Sandstone by it's nature is very susceptible to erosion so make sure you clean your shoes before stepping on to the rock and don't climb on wet or even damp rock.
...take your pick
You are spoilt for choice with number of different bouldering areas in Font, all offering slightly different experiences. Most guidebooks will highlight which areas are best in the sun, after rain, with children, good for high-balling etc. They all tend to have good and often sandy landings and walk-ins to the boulders are never usually more than 20 mins with many literally within sight of the car park.
During holidays and at the weekends the more popular areas like Bas Cuvier and Roche aux Sabots can be busy so if you're there for a week or more it's best to leave these areas to mid-week.
...just a guide
Grades are just a guide so try not to get too hung up on them. Some think that grades in Font are stiff but once you're into the style and movement of the climbing and get a problem in good conditions it should hopefully all come together. If not, just remember a certain Mr Ondra fell off La Marie Rose in Cuvier graded f6A!
Chalk or Pof
This is still a highly debated topic without a definitive answer although outside of France the general consensus is a very clear: don't use pof, use chalk.
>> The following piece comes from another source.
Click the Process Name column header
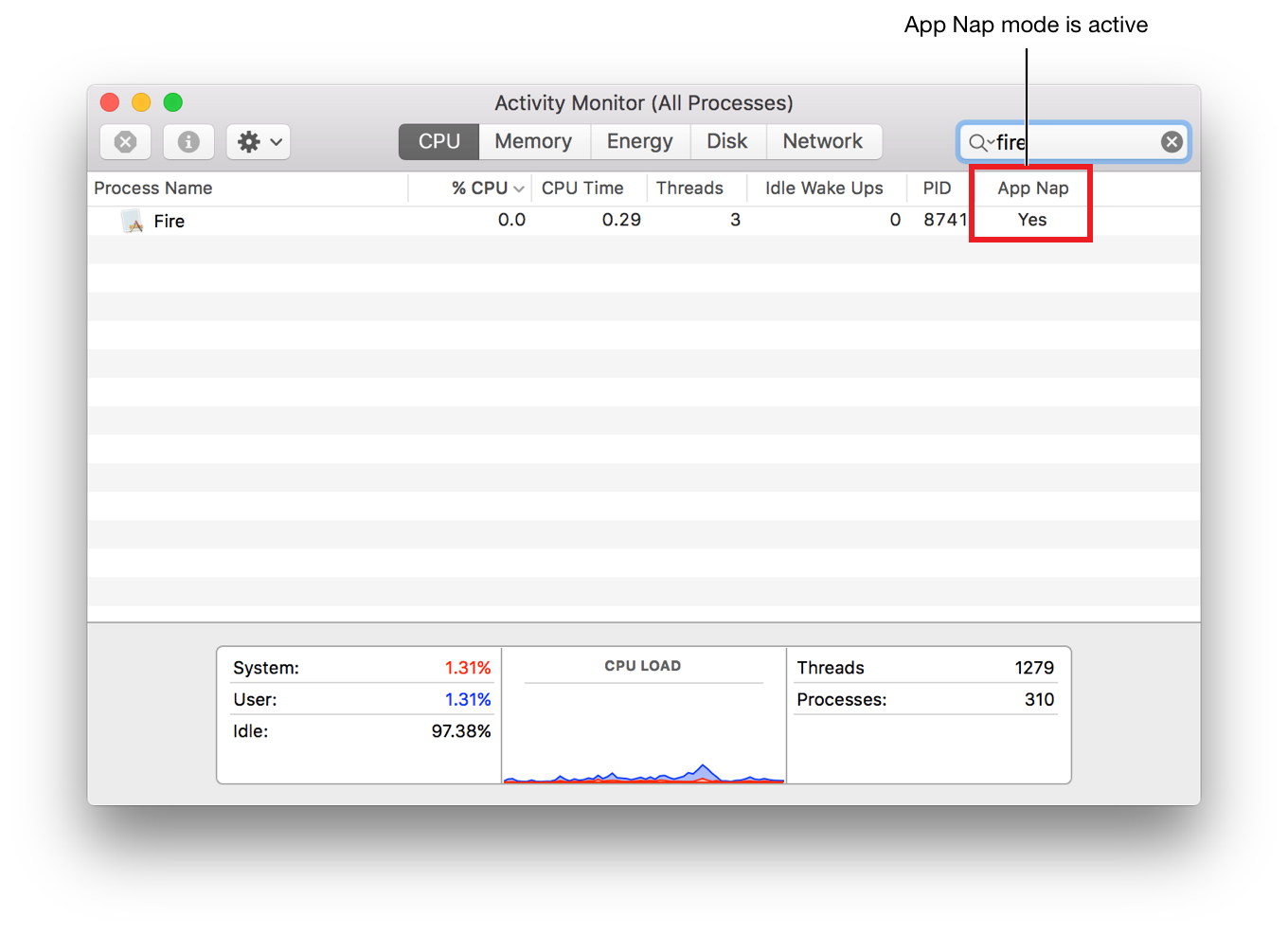Image resolution: width=1288 pixels, height=934 pixels. click(152, 188)
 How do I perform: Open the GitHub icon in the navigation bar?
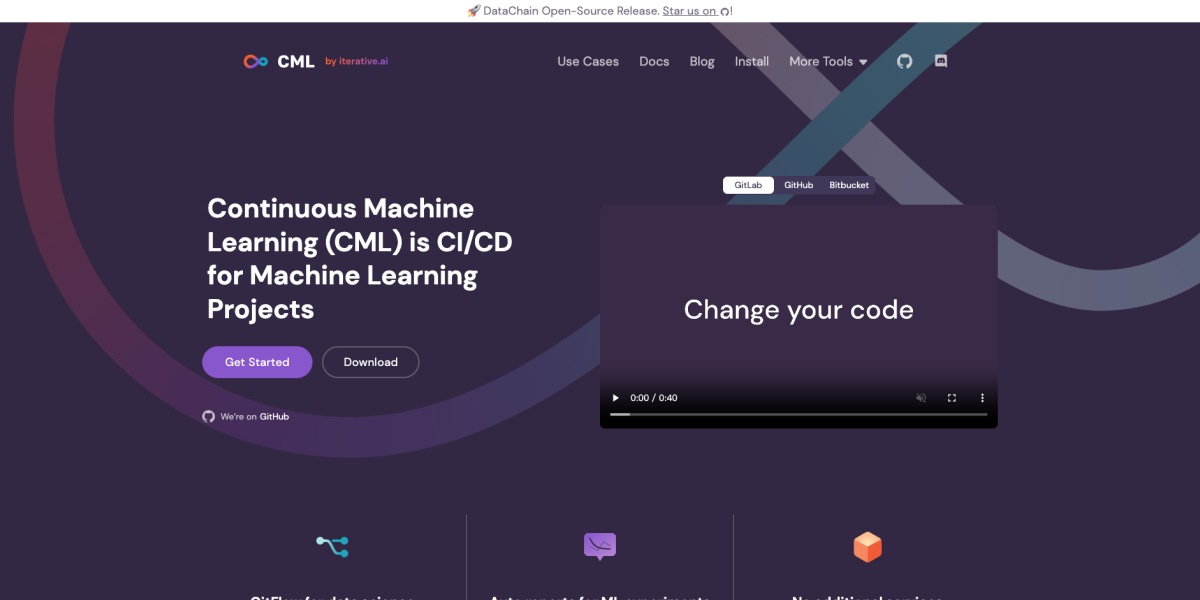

Pof is dried pine tree resin that is wrapped in a cloth and then used to smack the holds which leaves a sticky residue on the rock therefore making the rock grippier. The problem with it is that the transferred resin hardens, builds up and becomes glassy meaning the only real solution is to add more pof. A fair number of French climbers (particularly older ones) still use pof in Font and its use is still advocated by a number of French climbing websites and organisations so I'm sure this debate will carry on for some time.
Look after it
...goes without saying
Like any bouldering venue it's up to climbers to look after it and ensure it remains for future generations. Here's a few simple rules to follow: no chipping; no fires; avoid excessive use of chalk and brush off tick marks; leave nothing behind when you leave; no camping in the forest; don't climb on wet sandstone; and clean your feet before you step onto a problem.